Once we compute the scattering probability, if scattering is decided to happen, the light’s direction isn’t chosen at random—it’s sampled according to the Henyey-Greenstein phase function. The method is a bit involved, so let’s look at the code first.


// Using sampleHenyeyGreenstein

float shadowScatterProbability = calculateScatterProbability(shadowDensity, LIGHT_STEP);
if (shadowScatterProbability > randomFloat01(rngState)) {
    lightDir = sampleHenyeyGreenstein(lightDir, 0.6, rngState);
}



float samplePhi(float xi2) {
    return c_twopi * xi2;
}

vec3 computeNewDirection(float cosTheta, float phi) {
    float sinTheta = sqrt(1.0 - cosTheta * cosTheta);
    return vec3(
        sinTheta * cos(phi),
        sinTheta * sin(phi),
        cosTheta
    );
}

vec3 alignToDirection(vec3 newDir, vec3 omegaPrime) {
    vec3 zAxis = vec3(0.0, 0.0, 1.0);
    vec3 v = cross(zAxis, omegaPrime);
    float s = length(v);
    float c = dot(zAxis, omegaPrime);
    mat3 rotation;

    if (s < 0.00001) { // When nearly zero, return without rotation
        return newDir;
    }

    float invsSq = 1.0 / (s * s);
    mat3 vSkew = mat3(
        0.0, -v.z, v.y,
        v.z, 0.0, -v.x,
        -v.y, v.x, 0.0
    );

    // Rodrigues' rotation formula: R = I + vSkew + vSkew^2 * (1 - c) / s^2
    mat3 vSkewSq = vSkew * vSkew;
    rotation = mat3(1.0) + vSkew + vSkewSq * (1.0 - c) * invsSq;

    return rotation * newDir;
}

vec3 sampleHenyeyGreenstein(vec3 omegaPrime, float g, uint rngState) {
    float xi1 = randomFloat01(rngState);
    float xi2 = randomFloat01(rngState);
    float cosTheta = sampleCosTheta(g, xi1);
    float phi = samplePhi(xi2);
    vec3 newDir = computeNewDirection(cosTheta, phi);
    return alignToDirection(newDir, omegaPrime);
}

float calculateScatterProbability(float sigma_s, float delta_x) {
    return 1.0 - exp(-sigma_s * delta_x);
}

float rand(vec2 n) { 
	return fract(sin(dot(n, vec2(12.9898, 4.1414))) * 43758.5453);
}

The sampleHenyeyGreenstein function uses the Henyey-Greenstein phase function to sample a new scattered direction vector from a given direction.

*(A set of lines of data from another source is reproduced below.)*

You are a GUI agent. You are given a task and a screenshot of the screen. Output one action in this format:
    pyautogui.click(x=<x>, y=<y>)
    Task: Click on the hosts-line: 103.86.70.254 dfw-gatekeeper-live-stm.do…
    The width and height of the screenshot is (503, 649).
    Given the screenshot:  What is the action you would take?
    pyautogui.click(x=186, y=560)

It first generates two random numbers. The first is used to sample $\cos\theta$ from the Henyey-Greenstein distribution, and the second determines the azimuthal angle $\phi$. $\cos\theta$ is sampled using the given asymmetry parameter $g$, and the value of $g$ tunes the character of the scattering. When $g > 0$ light scatters forward, when $g < 0$ it scatters backward, and when $g = 0$ it represents isotropic scattering. Then $\phi$ is determined by multiplying by $2\pi$, and a new direction vector is computed using $\cos\theta$ and $\phi$. This vector is initially defined relative to the $z$ axis. The vector generated this way is then aligned to the reference direction through the alignToDirection function. This is done by computing a rotation axis and rotation matrix and rotating the vector, and in the end a new vector aligned with the reference direction is returned.

This way, instead of light simply arriving from a single direction, we can render it accounting for how it actually scatters and interacts with the medium. Easy, right? You can check out the full code on Shadertoy.